- [YOUR GOAL] Would you reproduce exactly the lines below from the one holding "Where should I click to: Click the word" through the one holding "This screenshot has height=474, width=1024.", inclusive, and no others?

- [EXTRACTED RECORDS]
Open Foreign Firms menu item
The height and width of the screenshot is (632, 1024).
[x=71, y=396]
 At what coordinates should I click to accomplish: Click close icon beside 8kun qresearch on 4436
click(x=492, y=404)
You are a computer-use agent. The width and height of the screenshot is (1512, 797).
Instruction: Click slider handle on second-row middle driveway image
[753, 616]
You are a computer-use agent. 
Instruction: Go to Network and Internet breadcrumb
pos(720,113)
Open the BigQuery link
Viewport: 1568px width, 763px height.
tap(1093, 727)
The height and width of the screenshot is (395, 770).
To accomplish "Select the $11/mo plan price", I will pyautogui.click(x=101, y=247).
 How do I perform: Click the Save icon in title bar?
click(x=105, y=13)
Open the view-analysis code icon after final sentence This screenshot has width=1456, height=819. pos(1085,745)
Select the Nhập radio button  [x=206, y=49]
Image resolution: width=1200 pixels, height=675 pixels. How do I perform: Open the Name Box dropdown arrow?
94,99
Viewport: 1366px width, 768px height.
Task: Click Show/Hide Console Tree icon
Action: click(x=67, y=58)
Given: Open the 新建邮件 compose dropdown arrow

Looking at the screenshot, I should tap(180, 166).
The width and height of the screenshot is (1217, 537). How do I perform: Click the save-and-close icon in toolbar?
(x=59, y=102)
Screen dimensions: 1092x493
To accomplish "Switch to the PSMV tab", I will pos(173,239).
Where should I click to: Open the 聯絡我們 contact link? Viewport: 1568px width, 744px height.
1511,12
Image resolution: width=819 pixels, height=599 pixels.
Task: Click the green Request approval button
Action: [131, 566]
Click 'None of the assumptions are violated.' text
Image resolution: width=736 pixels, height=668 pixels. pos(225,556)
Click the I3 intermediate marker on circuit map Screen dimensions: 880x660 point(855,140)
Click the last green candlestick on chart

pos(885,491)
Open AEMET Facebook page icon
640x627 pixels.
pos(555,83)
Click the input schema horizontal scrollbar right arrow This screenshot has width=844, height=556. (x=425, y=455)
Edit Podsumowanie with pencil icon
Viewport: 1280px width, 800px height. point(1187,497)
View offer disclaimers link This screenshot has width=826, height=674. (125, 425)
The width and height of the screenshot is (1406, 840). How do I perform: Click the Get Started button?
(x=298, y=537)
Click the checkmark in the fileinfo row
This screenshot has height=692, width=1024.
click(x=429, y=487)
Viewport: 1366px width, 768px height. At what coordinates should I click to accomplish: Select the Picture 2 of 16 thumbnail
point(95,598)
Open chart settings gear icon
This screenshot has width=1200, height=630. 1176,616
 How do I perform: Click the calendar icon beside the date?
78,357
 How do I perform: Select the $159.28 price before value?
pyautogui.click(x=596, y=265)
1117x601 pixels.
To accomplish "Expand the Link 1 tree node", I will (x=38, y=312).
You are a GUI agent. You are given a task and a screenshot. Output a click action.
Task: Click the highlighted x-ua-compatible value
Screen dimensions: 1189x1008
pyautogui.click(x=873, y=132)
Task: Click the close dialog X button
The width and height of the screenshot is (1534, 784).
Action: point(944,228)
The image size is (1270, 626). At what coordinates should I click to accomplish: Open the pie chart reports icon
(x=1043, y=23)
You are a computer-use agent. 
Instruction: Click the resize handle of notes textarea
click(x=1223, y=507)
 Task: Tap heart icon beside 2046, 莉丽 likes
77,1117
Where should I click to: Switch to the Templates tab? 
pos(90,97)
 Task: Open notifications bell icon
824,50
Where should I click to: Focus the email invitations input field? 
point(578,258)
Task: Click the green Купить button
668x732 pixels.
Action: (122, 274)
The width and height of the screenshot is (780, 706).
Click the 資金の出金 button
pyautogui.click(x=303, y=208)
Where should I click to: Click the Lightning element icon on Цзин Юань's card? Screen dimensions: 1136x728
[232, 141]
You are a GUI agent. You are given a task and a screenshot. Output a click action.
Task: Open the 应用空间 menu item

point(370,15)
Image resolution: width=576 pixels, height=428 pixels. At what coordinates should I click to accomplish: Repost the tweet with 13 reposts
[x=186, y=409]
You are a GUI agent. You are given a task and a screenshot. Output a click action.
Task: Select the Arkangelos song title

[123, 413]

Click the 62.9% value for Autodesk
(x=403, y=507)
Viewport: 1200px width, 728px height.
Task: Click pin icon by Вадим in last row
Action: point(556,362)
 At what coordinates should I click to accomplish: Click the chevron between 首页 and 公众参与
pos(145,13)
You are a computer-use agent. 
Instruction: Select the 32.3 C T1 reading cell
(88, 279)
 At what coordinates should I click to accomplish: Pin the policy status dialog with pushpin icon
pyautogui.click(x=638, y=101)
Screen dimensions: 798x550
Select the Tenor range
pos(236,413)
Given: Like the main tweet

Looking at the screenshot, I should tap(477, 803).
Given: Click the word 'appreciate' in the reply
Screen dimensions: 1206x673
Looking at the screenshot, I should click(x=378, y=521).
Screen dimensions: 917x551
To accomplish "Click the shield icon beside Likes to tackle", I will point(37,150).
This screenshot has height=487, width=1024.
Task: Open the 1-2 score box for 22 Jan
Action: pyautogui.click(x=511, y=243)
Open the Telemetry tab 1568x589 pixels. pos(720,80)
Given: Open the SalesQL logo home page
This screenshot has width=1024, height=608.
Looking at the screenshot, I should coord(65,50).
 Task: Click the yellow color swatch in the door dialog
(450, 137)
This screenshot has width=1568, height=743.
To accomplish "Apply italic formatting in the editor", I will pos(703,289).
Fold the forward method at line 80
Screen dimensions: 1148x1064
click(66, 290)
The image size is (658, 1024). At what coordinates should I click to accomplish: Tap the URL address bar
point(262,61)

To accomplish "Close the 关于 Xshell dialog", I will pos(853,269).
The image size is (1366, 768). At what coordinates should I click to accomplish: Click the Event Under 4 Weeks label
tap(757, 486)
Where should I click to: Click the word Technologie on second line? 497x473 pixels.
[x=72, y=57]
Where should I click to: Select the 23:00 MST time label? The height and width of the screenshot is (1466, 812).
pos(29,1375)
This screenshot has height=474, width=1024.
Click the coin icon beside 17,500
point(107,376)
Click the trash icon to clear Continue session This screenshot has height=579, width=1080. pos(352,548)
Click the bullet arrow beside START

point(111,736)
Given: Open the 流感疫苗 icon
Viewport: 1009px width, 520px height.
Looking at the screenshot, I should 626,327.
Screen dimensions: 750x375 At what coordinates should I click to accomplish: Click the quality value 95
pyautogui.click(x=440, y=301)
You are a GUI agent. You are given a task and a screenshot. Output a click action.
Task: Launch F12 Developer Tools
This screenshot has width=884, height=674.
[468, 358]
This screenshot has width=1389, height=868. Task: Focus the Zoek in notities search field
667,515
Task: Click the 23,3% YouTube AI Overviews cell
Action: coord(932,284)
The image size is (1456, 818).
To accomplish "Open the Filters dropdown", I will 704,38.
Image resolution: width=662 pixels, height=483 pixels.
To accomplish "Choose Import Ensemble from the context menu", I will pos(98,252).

- [TASK RESULT]
Where should I click to: Click the word Technologie on second line? 497x473 pixels.
[x=72, y=57]
Where should I click to: Select the 23:00 MST time label? The height and width of the screenshot is (1466, 812).
pos(29,1375)
This screenshot has height=474, width=1024.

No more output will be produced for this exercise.